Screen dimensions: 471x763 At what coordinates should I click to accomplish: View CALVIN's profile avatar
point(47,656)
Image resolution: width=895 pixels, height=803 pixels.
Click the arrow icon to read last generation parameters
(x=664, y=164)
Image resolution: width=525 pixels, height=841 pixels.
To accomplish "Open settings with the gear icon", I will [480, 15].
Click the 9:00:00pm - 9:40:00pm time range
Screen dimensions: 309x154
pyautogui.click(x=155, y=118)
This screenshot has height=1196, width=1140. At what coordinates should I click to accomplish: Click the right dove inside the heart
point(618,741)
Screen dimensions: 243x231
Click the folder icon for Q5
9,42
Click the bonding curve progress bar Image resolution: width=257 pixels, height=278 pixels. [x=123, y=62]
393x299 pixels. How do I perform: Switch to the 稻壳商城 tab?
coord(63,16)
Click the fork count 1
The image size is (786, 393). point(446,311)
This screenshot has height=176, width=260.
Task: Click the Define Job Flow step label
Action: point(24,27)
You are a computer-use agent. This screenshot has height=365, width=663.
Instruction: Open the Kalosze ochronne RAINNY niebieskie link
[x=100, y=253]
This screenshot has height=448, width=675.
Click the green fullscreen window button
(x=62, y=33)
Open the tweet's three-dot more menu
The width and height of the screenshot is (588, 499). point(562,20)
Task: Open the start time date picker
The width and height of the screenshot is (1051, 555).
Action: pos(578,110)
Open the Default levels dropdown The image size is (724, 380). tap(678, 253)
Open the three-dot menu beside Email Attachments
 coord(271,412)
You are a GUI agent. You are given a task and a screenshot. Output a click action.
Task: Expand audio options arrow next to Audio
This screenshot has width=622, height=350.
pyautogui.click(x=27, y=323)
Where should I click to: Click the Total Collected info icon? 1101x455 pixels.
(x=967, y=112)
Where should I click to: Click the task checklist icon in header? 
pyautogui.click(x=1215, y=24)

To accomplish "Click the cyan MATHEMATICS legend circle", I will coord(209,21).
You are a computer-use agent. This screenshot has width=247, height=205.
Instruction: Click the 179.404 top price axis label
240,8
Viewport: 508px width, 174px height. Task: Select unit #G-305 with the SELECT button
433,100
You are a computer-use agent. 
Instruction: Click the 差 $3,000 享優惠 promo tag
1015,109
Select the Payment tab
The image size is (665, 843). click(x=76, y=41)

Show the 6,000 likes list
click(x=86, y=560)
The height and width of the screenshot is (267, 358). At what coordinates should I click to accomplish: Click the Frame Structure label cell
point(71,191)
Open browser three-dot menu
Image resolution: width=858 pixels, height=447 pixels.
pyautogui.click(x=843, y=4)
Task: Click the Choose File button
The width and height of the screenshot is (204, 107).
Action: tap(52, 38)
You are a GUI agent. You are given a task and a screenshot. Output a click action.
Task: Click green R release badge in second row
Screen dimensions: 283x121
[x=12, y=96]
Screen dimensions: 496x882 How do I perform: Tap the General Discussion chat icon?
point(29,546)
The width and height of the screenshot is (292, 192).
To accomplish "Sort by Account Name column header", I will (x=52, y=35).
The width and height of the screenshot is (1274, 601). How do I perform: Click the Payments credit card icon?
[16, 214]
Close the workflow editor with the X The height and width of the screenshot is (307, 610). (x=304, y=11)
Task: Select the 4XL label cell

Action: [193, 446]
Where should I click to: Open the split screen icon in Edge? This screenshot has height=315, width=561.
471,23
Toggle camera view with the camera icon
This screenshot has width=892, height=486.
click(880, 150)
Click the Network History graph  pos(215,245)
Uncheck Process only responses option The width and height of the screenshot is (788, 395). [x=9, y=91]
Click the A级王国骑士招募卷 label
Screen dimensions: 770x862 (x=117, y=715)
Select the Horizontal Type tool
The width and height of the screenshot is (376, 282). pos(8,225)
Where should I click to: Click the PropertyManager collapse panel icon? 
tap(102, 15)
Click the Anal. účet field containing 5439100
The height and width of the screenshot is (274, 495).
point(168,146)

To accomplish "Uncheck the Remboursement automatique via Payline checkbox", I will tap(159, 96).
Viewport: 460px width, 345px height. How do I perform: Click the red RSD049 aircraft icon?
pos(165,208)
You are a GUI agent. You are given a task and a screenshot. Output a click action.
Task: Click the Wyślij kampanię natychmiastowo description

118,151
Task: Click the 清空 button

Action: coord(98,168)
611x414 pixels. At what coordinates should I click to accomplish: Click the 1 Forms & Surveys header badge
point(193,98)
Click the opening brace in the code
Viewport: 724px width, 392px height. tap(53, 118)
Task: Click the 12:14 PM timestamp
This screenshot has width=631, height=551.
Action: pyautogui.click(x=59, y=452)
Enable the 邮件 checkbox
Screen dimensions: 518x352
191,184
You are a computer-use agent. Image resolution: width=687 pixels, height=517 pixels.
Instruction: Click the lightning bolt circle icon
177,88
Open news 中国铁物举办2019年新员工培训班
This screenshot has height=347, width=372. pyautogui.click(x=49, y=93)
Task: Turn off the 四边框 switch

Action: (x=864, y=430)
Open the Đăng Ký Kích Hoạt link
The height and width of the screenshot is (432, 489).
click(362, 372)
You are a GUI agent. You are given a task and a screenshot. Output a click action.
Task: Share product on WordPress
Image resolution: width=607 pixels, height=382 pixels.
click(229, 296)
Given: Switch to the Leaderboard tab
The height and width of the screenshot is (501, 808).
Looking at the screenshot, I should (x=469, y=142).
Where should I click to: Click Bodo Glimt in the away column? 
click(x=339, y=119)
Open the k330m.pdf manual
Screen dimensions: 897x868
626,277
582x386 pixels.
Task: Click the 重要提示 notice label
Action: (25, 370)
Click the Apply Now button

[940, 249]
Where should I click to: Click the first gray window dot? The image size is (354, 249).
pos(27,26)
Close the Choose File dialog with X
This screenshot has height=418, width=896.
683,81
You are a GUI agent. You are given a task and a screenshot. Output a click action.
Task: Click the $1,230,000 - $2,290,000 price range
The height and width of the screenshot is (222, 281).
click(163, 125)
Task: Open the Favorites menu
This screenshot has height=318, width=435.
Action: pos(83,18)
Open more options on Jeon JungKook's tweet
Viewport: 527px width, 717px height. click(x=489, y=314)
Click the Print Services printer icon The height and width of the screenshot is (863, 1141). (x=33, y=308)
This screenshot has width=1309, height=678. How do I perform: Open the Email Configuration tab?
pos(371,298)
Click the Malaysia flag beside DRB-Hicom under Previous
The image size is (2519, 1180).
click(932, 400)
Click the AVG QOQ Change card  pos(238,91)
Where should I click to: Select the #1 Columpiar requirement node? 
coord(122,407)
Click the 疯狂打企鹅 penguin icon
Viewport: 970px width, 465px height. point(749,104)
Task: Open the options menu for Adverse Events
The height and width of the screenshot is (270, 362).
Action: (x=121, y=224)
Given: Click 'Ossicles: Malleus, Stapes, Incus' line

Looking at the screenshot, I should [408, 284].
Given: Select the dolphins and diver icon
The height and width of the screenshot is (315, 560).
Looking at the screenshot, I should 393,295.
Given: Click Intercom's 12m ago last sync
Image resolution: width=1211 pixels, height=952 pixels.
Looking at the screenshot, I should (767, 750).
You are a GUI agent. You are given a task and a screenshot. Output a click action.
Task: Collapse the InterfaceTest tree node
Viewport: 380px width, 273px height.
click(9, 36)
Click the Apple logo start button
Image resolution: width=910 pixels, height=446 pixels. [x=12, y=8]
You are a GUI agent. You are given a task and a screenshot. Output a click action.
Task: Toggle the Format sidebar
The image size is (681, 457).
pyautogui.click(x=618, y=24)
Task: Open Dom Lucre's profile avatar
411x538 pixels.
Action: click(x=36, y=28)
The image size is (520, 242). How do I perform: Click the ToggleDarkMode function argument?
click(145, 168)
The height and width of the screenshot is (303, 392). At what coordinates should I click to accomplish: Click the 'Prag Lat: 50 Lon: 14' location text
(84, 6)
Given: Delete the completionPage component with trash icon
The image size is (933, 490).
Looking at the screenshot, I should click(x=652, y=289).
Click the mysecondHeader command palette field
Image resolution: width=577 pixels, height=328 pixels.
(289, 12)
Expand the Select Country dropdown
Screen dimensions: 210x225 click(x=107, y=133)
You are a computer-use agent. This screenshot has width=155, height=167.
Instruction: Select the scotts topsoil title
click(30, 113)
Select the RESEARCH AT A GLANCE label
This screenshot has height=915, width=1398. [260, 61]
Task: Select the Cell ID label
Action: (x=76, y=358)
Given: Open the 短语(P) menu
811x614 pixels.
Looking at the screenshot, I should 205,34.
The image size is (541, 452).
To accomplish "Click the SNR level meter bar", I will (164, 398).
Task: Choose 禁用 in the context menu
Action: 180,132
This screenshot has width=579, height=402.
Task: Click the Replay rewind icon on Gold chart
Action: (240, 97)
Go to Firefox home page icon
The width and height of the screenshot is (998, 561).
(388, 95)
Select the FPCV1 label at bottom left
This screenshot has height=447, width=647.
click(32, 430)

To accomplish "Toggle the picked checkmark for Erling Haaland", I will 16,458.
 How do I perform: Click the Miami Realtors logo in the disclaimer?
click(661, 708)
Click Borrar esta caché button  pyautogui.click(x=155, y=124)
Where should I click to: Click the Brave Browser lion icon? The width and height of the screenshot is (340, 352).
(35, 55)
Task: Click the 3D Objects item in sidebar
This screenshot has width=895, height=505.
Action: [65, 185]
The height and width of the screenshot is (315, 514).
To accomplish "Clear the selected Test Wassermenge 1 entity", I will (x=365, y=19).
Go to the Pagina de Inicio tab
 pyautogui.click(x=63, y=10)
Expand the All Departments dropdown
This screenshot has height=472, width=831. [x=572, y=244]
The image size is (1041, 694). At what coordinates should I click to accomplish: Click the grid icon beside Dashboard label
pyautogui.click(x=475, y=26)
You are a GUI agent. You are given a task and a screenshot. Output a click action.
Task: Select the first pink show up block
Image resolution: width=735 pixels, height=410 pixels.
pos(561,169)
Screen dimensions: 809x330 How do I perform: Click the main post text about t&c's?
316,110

> Exercise aim: Which lines in the listing hold the word "checkbox"? Copy them out.

> Task result:
To accomplish "Uncheck the Remboursement automatique via Payline checkbox", I will tap(159, 96).
Enable the 邮件 checkbox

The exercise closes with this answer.